A REVIEW OF THE IMPACT OF DOMESTIC ARBITRATION PRACTICE IN ADMINISTRATION OF JUSTICE IN NIGERIA
Abstract
Struggles and conflicts are characteristics of human relationships. Like other civilized countries of the world, the Nigerian legal system generally gives no room for self help and anarchy. By section 6 of the extant Constitution of the Federal Republic of Nigeria, 1999 (as amended), the court has been established as the primary institution for the determination of rights and obligations of individuals in Nigeria. Sadly, over the years, it has become a common refrain in the lips of many Nigerians that to seek redress in the court for any legal injury is a waste of precious time and resources because that relief may not come during one’s lifetime. Admittedly, the Nigerian court system is corrupt, cumbersome, obsolete, slow and rigid and cannot produce acceptable results within reasonable time with minimum cost and stress on the litigants.
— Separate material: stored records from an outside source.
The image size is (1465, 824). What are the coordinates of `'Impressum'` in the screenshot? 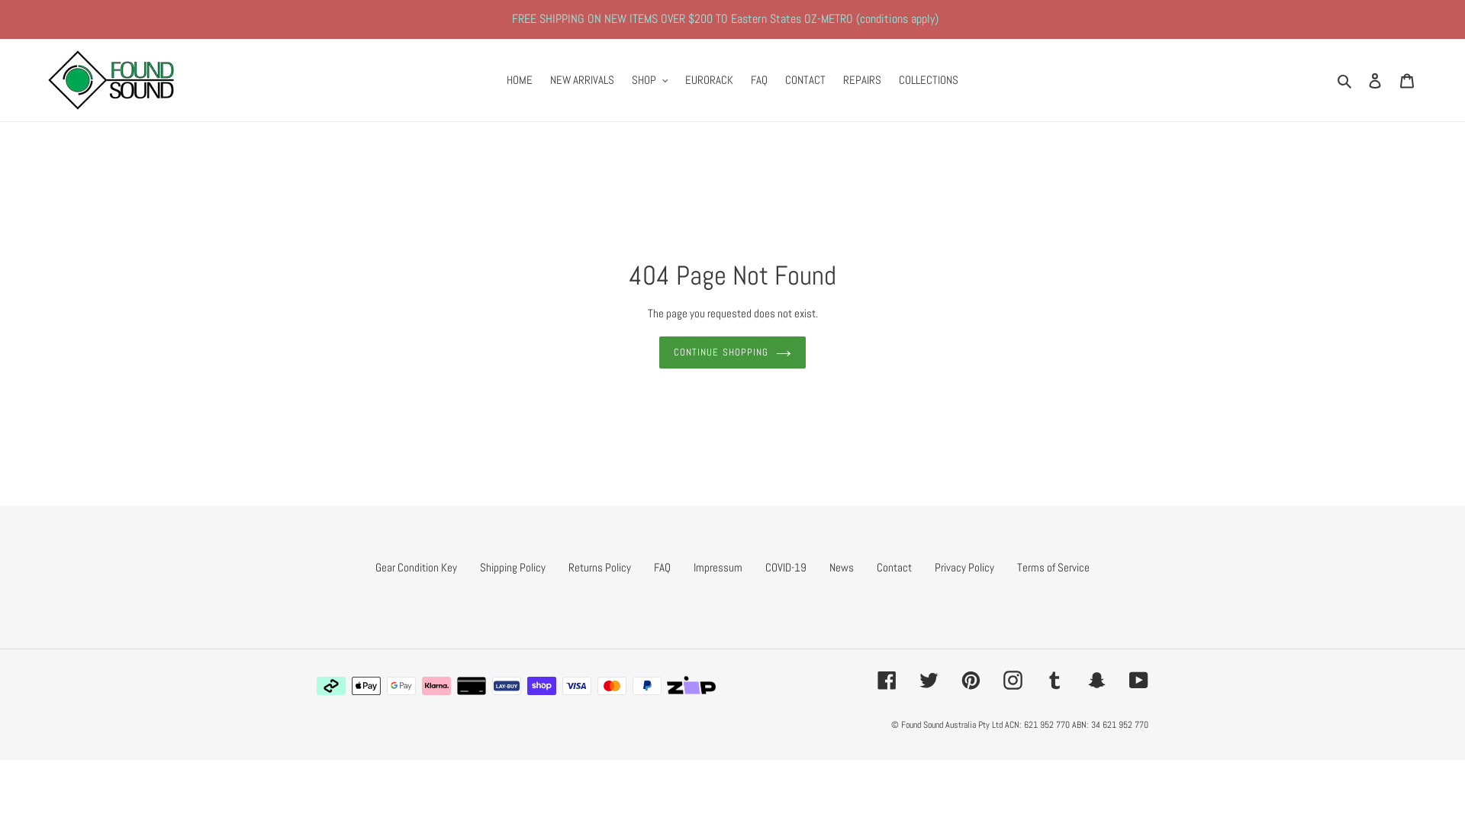 It's located at (717, 567).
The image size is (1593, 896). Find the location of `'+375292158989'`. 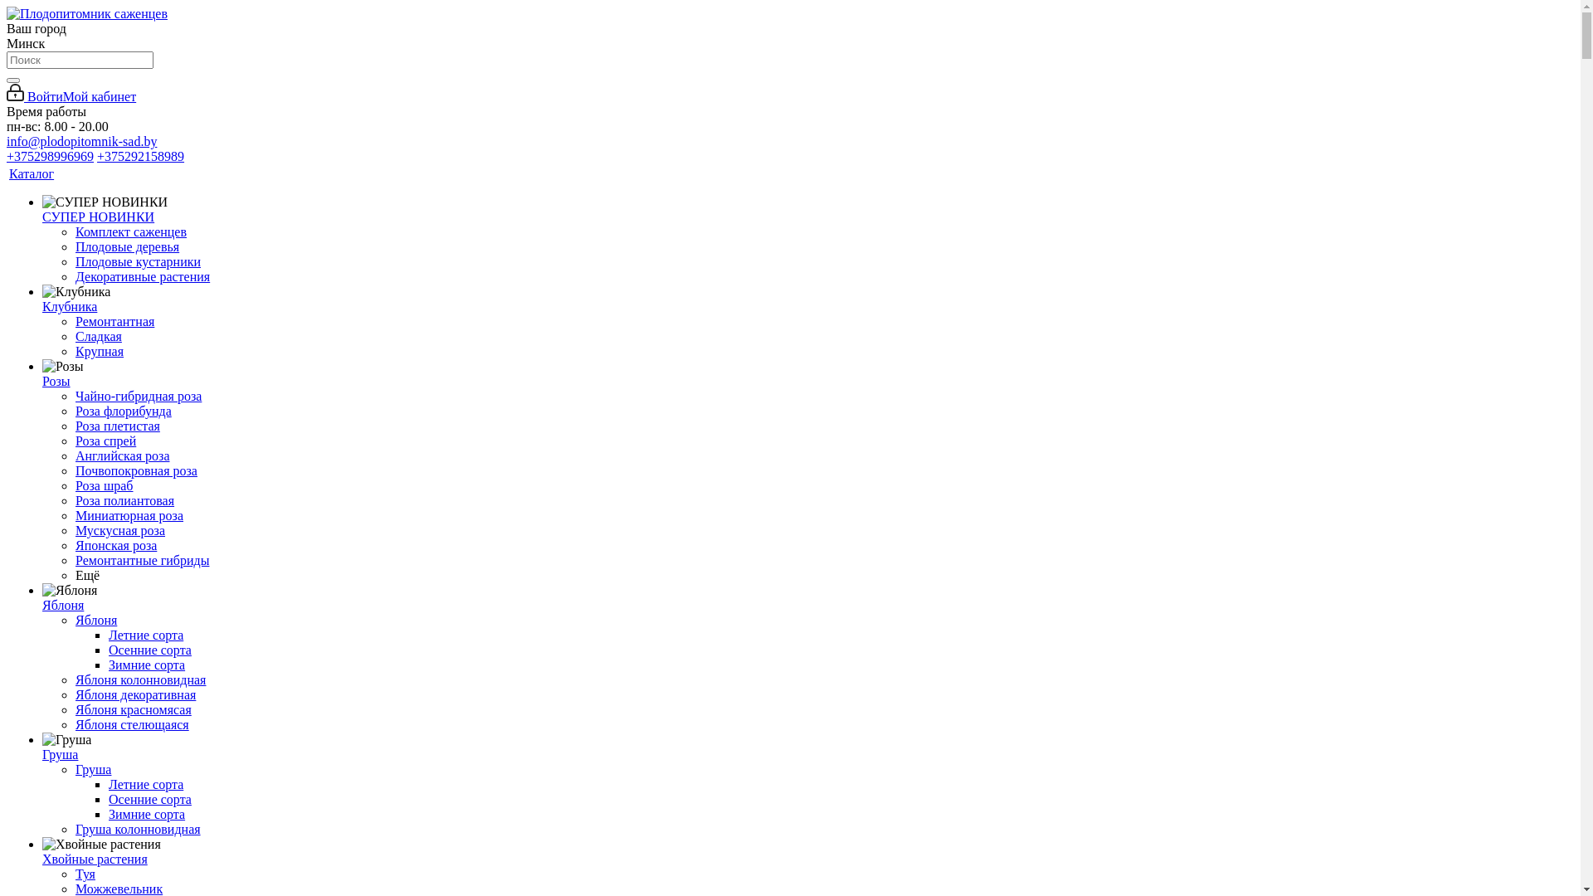

'+375292158989' is located at coordinates (95, 156).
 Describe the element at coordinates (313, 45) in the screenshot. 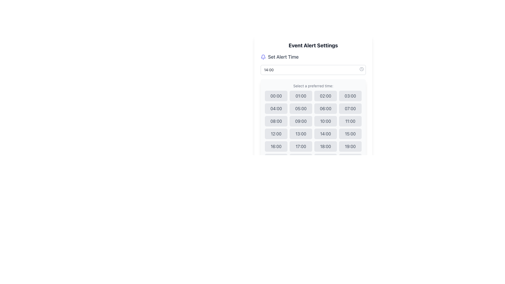

I see `the Text Header element that serves as a title for managing event alert settings, positioned at the top of the component above the 'Set Alert Time' section` at that location.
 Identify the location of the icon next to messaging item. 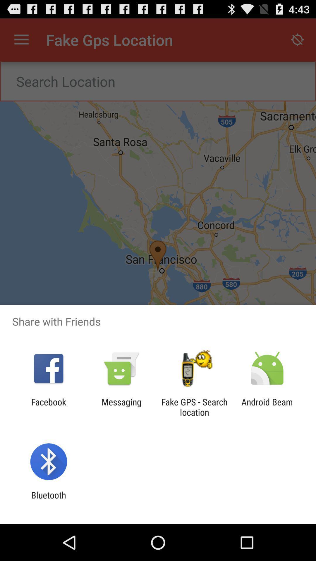
(48, 407).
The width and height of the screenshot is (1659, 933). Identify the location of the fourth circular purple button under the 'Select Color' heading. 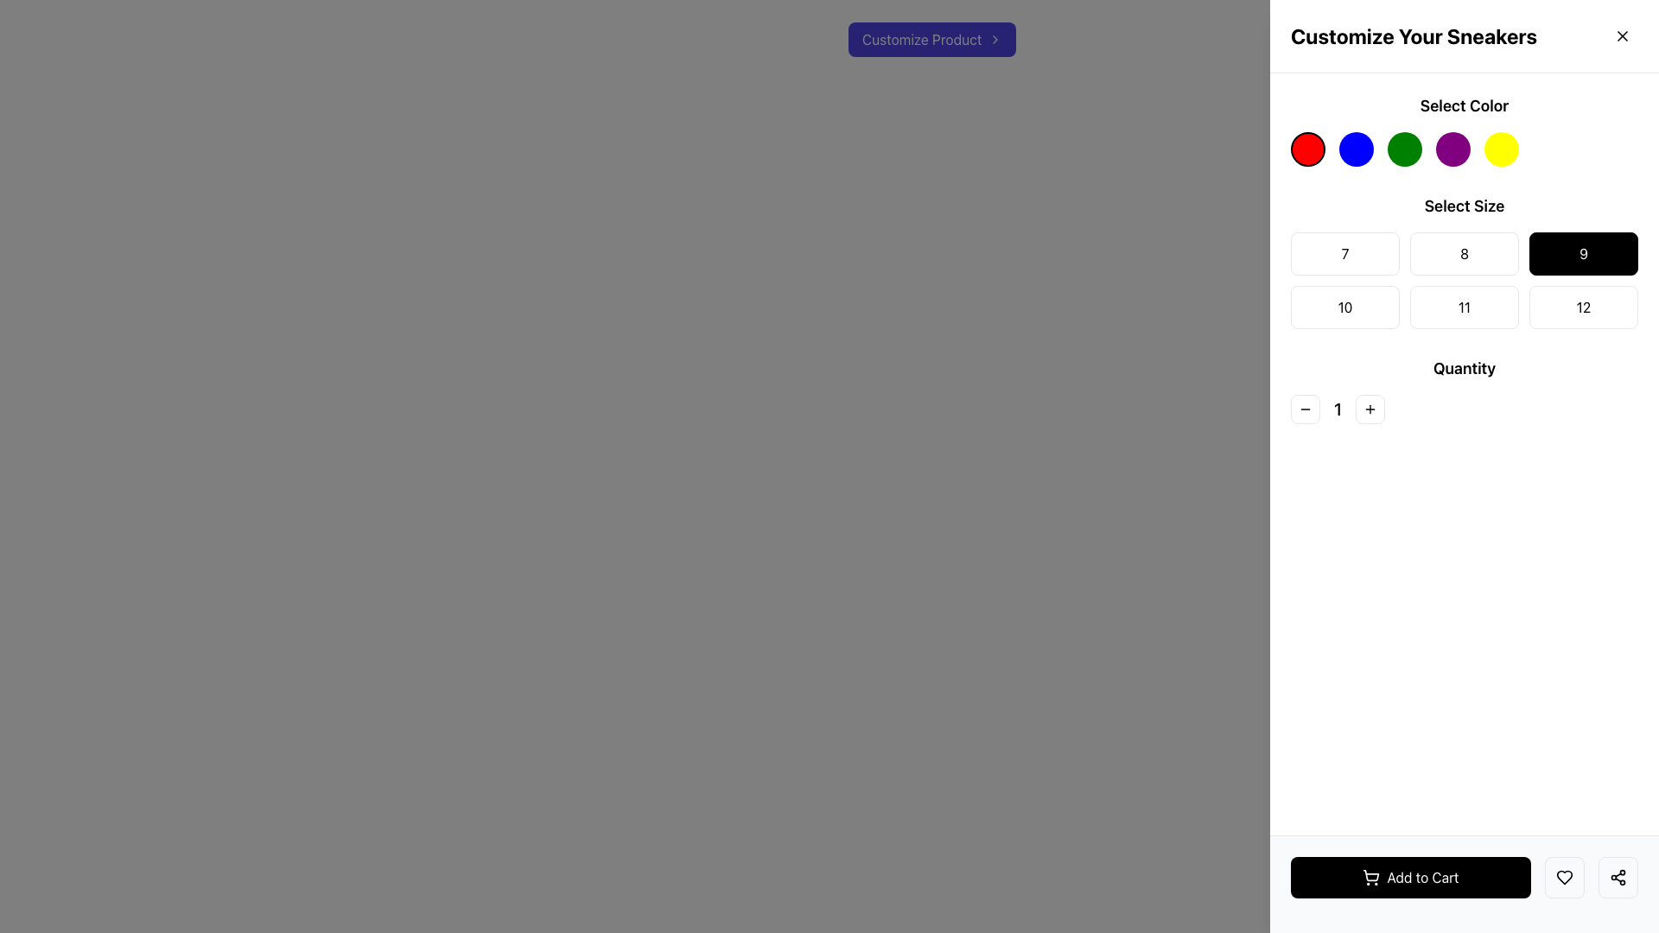
(1463, 149).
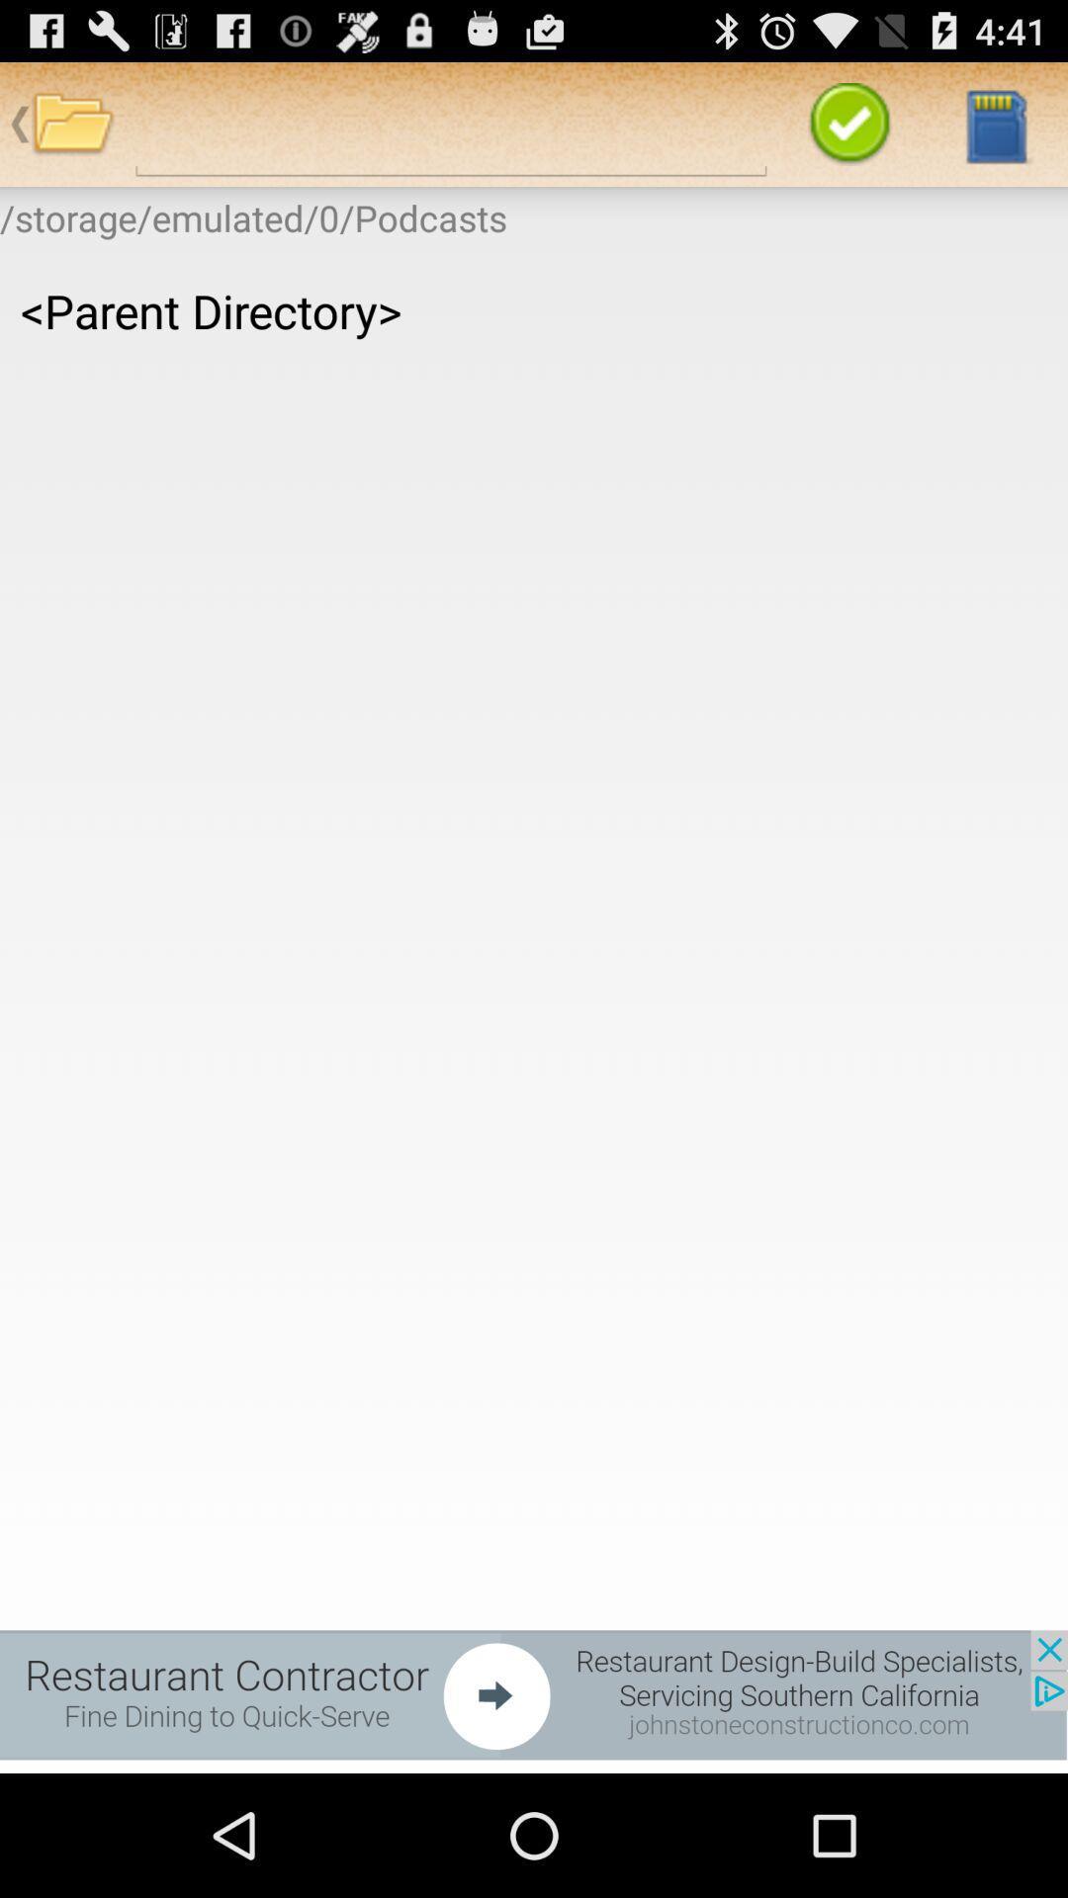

Adjudication of disputes dragging for many years has not only paralyzed and rendered the Nigerian economy unattractive to foreign investors; it also resulted in the transfer of numerous business entities to neighboring countries. In reaction to the continued public outcries over the pitfall of the Nigeria legal system, various states in Nigeria have introduced unique and revolutionary arbitration friendly innovations in their respective High Court Rules and established Multi-Door Courts in attempts to remedy the ugly situation. Proudly, Domestic Arbitration is today playing vital roles in ensuring timely and just resolution of disputes in Nigeria. Put differently, Arbitration complements litigation and has succeeded where litigation failed in many occasions in Nigeria. This study critically reviewed the impact of domestic arbitration practice in administration of justice in Nigeria with the aim of providing recommendations and suggestions that will aid in reforms. It is the finding of the research that Arbitration as an alternative dispute resolution mechanism is a shift from the traditional court to the more flexible, just, time responsive and efficient method of adjudication. At the end, it recommended among others that Arbitration and Conciliation Act be reviewed to remove some of its controversial provisions.